● **Challenge A**: Swap "Index" for "Debt" in the stretch of the listing from the line containing "Where should I click to: Open HDFC" through the end of the listing, and write out only those lines with everything else unchanged.

-- START OF Page --

Currently, we are at the beginning of a marketing campaign to promote our website platform. We will create additional websites to explain our services and attract our potential customers. Our platform is operational, and we are working on improving and maintaining it.

 

Application Structure from the User’s Perspective.

 

The application is organized into 5 primary sections: Overview, Projects, Tasks, People, and Reporting, each designed to streamline the user’s experience.

 

Overview

This is the entry point for users, presenting a comprehensive snapshot or bird’s eye view of the current status across all projects. It’s tailored to give users a quick and broad understanding of their projects’ standings at a glance.

 

Projects

In the Projects section, users are provided with a list showcasing each project along with vital details like the project’s current status, assigned team members, progress, and more. Selecting a project navigates the user to a page dedicated to that project, offering a detailed description, a list of subprojects, and the specific tasks required for the project’s completion.

 

Tasks

Upon selecting a specific task, users can access detailed information about it. The Tasks section is particularly useful as it compiles a list of all tasks across all projects, sorted by time frames such as today, tomorrow, and the upcoming week. This organization helps users understand the scope of work for any chosen period, facilitating better planning and management.

 

 

 13 

 

 

People

The People category is designed to show users a roster of team members, detailing who is assigned to which project and their respective tasks. This feature aids in the coordination and allocation of resources efficiently.

 

Reporting

Finally, the Reporting section allows users to view the list of tasks in a graphical format. This visual representation is intended to help users easily track progress and task distribution, providing a clear and immediate understanding of project dynamics and workload distribution.

 

Revenue

 

Our revenue strategy centers on the markup on freelancer fees. This approach means we’ll charge our clients a premium over the rates we pay to freelancers for their services.

-- END OF Page --

● **Challenge B**: Transcribe the platform description above in full, word for word.

-- START OF Supplied data --

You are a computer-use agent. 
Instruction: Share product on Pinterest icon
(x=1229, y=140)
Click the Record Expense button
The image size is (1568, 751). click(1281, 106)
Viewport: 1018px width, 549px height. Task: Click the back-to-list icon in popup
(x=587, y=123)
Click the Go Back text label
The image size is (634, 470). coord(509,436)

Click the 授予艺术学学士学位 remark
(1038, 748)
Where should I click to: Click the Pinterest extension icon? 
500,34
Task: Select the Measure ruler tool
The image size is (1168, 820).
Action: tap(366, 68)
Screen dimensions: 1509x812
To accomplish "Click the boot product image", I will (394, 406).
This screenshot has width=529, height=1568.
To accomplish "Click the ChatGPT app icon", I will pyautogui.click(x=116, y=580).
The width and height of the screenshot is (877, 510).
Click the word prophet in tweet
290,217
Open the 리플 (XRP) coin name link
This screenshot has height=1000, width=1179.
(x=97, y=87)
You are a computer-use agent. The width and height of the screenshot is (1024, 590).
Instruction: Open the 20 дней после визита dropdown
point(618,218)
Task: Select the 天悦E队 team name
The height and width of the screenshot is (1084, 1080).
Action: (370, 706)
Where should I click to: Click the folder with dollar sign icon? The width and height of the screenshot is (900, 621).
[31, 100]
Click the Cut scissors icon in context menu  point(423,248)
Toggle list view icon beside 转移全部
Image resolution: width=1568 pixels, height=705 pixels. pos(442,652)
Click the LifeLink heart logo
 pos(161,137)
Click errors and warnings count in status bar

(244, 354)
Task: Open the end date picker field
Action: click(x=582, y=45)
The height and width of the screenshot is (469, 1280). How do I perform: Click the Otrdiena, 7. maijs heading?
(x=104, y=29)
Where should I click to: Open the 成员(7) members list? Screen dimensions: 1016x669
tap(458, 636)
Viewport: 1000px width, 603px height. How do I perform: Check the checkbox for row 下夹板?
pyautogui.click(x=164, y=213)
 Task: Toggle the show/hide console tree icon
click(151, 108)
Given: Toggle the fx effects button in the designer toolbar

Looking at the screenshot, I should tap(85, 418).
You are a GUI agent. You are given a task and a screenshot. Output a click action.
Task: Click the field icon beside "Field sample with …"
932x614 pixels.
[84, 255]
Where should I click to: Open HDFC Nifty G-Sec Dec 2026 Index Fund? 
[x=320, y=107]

-- END OF Supplied data --

● **Correct output A**:
Where should I click to: Open HDFC Nifty G-Sec Dec 2026 Debt Fund? 
[x=320, y=107]

● **Correct output B**:
Currently, we are at the beginning of a marketing campaign to promote our website platform. We will create additional websites to explain our services and attract our potential customers. Our platform is operational, and we are working on improving and maintaining it.

 

Application Structure from the User’s Perspective.

 

The application is organized into 5 primary sections: Overview, Projects, Tasks, People, and Reporting, each designed to streamline the user’s experience.

 

Overview

This is the entry point for users, presenting a comprehensive snapshot or bird’s eye view of the current status across all projects. It’s tailored to give users a quick and broad understanding of their projects’ standings at a glance.

 

Projects

In the Projects section, users are provided with a list showcasing each project along with vital details like the project’s current status, assigned team members, progress, and more. Selecting a project navigates the user to a page dedicated to that project, offering a detailed description, a list of subprojects, and the specific tasks required for the project’s completion.

 

Tasks

Upon selecting a specific task, users can access detailed information about it. The Tasks section is particularly useful as it compiles a list of all tasks across all projects, sorted by time frames such as today, tomorrow, and the upcoming week. This organization helps users understand the scope of work for any chosen period, facilitating better planning and management.

 

 

 13 

 

 

People

The People category is designed to show users a roster of team members, detailing who is assigned to which project and their respective tasks. This feature aids in the coordination and allocation of resources efficiently.

 

Reporting

Finally, the Reporting section allows users to view the list of tasks in a graphical format. This visual representation is intended to help users easily track progress and task distribution, providing a clear and immediate understanding of project dynamics and workload distribution.

 

Revenue

 

Our revenue strategy centers on the markup on freelancer fees. This approach means we’ll charge our clients a premium over the rates we pay to freelancers for their services.